I know that in his heart he was grief-stricken and lost without my mother and would have loved nothing better than to close his eyes and just let go, to die and be with her. But he fought on, for us.
And after my brother died, that grief was multiplied by 30, and yet still he fought on, for my remaining brother and I. My then-boyfriend-turned-fiance after my mother died, and in the midst of it all we were planning a wedding: a wedding my mother and my father had always wanted for me. He was fighting to walk me down the aisle. And to carry her memory on for his two young grandchildren.
He withstood grueling chemo treatments and daily hospital trips where he sat for hours going through the process required of his treatment. Hours spent sitting and waiting and getting tests and giving blood and getting chemo. Medications at home. The affect the treatment had on his body and spirit. His diminishing physical strength.
This big and tall, towering Texas man became a thin wisp of his former self, eventually walking with a cane.
And through it all, he never once complained.
Three months before my wedding date, he got a virus caught during one of the daily hospital visits. I went home on my usual trip but this time visited him in the hospital, where he had to be in a protected environment.
There, I could see that he was truly exhausted. Spiritually. Emotionally.
That the true grit that had been getting him through, that amazing reserve within that he had been tapping into for so long for our sake, was nearing empty. He had been fighting to give me these last acts of fatherhood, this time of repair, this time of untainted love. I knew this and I was so very grateful for it all. I knew that this time had been a supreme gift that would change the quality of my remaining time on the planet for the better. That my whole relationship to life had shifted for the better.
And so I gave him the last gift I could give him as a daughter. I gave him my permission to let go of the fight.
There are times when life provides you with an open door, and if you are paying attention, you see it and you walk through, somehow knowing that it is what you should do.
When a moment arose in the conversation that invited such a thing to say, I took it.
I told him we loved him and were thankful for everything he had been doing. For how hard he had been fighting for us, to be there for the wedding and for the kids. But that I would never want him to stay on if he truly no longer wanted to. That he had done it all, he had fathered through like a warrior, but that if, at any point, he was ready, that we would want him to let go. That we would be OK. That I would be OK. That he and I were OK.
It was just a few sentences. He knew and I knew what we were saying to each other. He said he wasn’t at that point quite yet but he could understand a time of coming to that point.

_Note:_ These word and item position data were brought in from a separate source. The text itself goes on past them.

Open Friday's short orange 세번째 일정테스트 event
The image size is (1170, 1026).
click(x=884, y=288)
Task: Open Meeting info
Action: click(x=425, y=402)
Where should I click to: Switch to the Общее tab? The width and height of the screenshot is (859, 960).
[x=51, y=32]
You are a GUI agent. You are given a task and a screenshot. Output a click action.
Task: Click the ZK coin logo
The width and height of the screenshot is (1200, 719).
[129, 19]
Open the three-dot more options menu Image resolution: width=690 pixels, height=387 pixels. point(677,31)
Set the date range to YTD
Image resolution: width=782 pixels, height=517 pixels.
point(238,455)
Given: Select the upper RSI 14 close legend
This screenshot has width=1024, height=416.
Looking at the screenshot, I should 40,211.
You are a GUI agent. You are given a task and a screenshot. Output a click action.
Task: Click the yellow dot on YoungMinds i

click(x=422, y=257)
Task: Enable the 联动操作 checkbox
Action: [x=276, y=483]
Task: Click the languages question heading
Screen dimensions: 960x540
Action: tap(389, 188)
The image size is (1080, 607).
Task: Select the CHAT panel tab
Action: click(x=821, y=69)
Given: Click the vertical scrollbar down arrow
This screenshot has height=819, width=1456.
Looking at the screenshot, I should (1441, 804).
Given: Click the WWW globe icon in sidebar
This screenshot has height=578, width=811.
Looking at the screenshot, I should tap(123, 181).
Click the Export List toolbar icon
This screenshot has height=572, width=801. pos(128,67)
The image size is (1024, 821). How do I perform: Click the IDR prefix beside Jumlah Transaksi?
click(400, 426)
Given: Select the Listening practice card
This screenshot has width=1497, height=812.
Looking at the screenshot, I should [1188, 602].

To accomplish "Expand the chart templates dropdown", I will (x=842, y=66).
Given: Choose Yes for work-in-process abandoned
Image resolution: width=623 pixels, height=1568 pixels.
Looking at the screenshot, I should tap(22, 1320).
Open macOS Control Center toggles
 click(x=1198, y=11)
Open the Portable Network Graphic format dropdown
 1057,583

When it was time to leave, I told him I loved him, and meant it. I thanked him for being my father, and I meant that too. And I thanked him for fighting so hard to be there for me.
He passed away the next week, after returning home, having come through the virus. My brother found him laying alongside the bed, as if he’d gotten up in the night and collapsed.
I hope he felt at peace when the moment came. Perhaps he was walking towards the sound of my mother’s voice. I like to think so.
My love for him is complicted, yes. But it is true. As true as the grit that he was made of.
Dad and I at the civil ceremony of my marriage, 8 mo before he died.